Wednesday 6 July 2011

ANTI-MATTER: MIND OVER MATTER

He says
It's all about
Mind over matter
Those moments on the trapeze
When a hand reaches out
Hand over heart
Over hand
Hand over
Heart.
You have to trust
That you will not fail

For 16 precious minutes in May, anti-matter was trapped at CERN for thelongest time on the planet. Held fast. Trap tight. In a vacuum. Like no place on earth, on earth. For a length of time not seen since the birth of the universe. It is arguably one of the most significant cultural moments on the planet - even aside from discovering the Higgs Boson.

The hand
that minds
the heart
that hands
the mind
the heart's
hand
Matters

And why? Because even though anti-matter does not exist today on earth, except when it is manmade like at CERN, without anti-matter we would not exist. There would be no beginnings - and indeed fewer endings. So capturing the disappeared is a moment of affirming exitsence. But somehow - and this is one of the great unsolved mysteries of science - at the beginning of the universe, matter and anti matter co-existed in equal amounts. And yet when the Big Bang threw them headlong into each other's arms, matter won over anti-matter - hence the world we live in, naturally is made of matter. The LhCB experiment at CERN is determined to find out why this is.

She says
It's all about
Matter over mind
Those moments on the trapeze
when a hand reaches out
Heart over
Hand over
Heart.

Essentially anti-matter is matter's time twin. A lone twin. A non twin-twin even. Because anti matter is essentially the same as matter except for one important fact - the electric charge on matter and anti-matter for some reason differs. This distinction leads to annihilation - because if anti matter comes in contact with matter, it will destroy itself.
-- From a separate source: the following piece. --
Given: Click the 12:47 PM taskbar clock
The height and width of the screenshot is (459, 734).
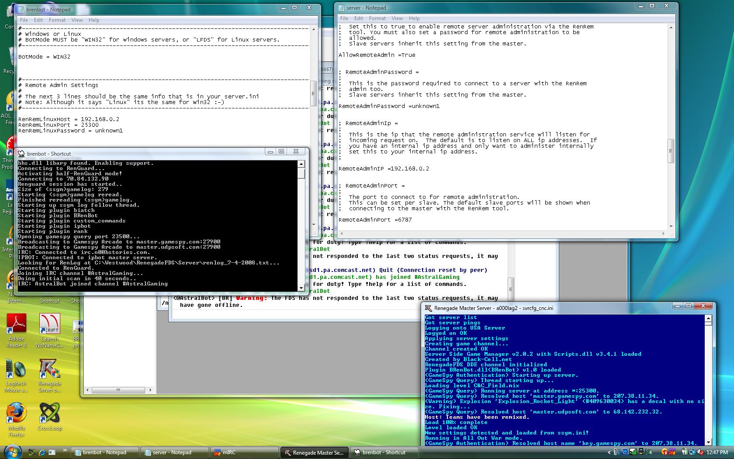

Michael Doser, one of the physicists working on the Alpha experiment which achieved the historic trapping of anti-matter, believes that the arts have a role in helping us explain and understand anti-matter - taking us beyond the equations and formulas and experiments of particle physicists like himself:

"Much of science is mathematical. It is hard to go from maths which you know is correct to an intuitive understanding. For this, you have to go to an analogy which is flawed and never perfect. However until you can bring an equation into a visual analogue it is very hard to think about it fully. Once you find an analogue, then you can develop a much better understanding, and from this develop predictions which go beyond your understanding defined by the equations themselves. That is what art does for science"

You have to trust
that you will not fail

The mind
that hands
the heart
that minds
the heart's
hand

That's all that matters
No matter

But in essence, the arts have always been investigating the lone twin. The ying and yang of existence. The arts are predicated on absence - the absence of the thing itself, the idea, the feeling, person or an object. The arts stand in for what is not there or present at a particular moment in time. From the caves of Lascaux to the work of Rachel Whiteread, the arts have all been about non existence at the heart of existence. The arts are the negative charge.
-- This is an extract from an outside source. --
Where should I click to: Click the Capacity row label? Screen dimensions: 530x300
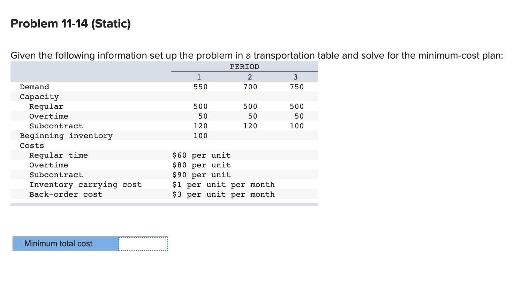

Some arts explicitly engage with this idea of absence. Like Rachel Whiteread's Untitled (One Hundred Spaces 1995). She cast the spaces undet the chair, rendering the chair itself invisible and the invisible space beneath it visible, turning it in turn into a structure which could potentially be sat on or ate at.
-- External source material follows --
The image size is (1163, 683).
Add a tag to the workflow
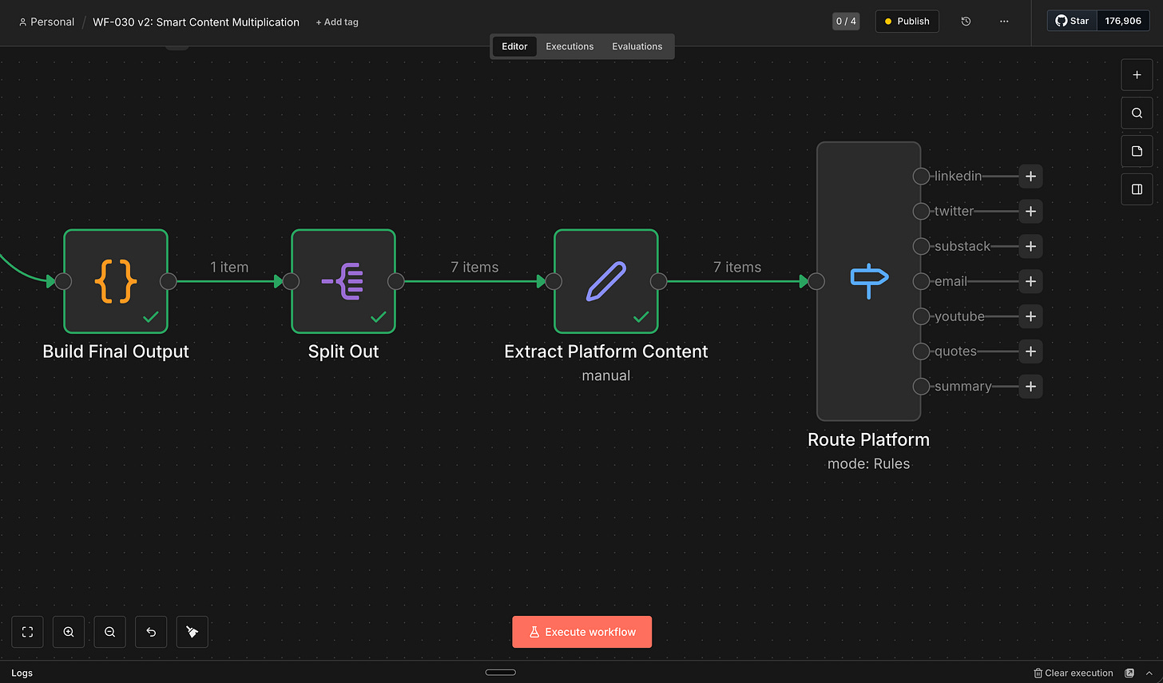336,22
Negative space has been the dominant form of Rachel Whiteread's work- turning negative space or emptiness into presence on a huge scale - like that of a house.
It is done to symbolise memory - that other great activity of the mind making present through mental thought what is no longer there.

But flip back in time, and those pictures of the horses, the man with the spear, and you have since earliest days of mankind, records of mankind now absence. Like those early examples of cunnieform - always standing in, always standing for what has been, making the non present, present. It is the art of knowing.

So in many ways, the arts can be seen as the anti-matter of science. Without it, science would not exist. Let alone the science of anti matter itself. The negative charge of the absent. The positive charge of the arts.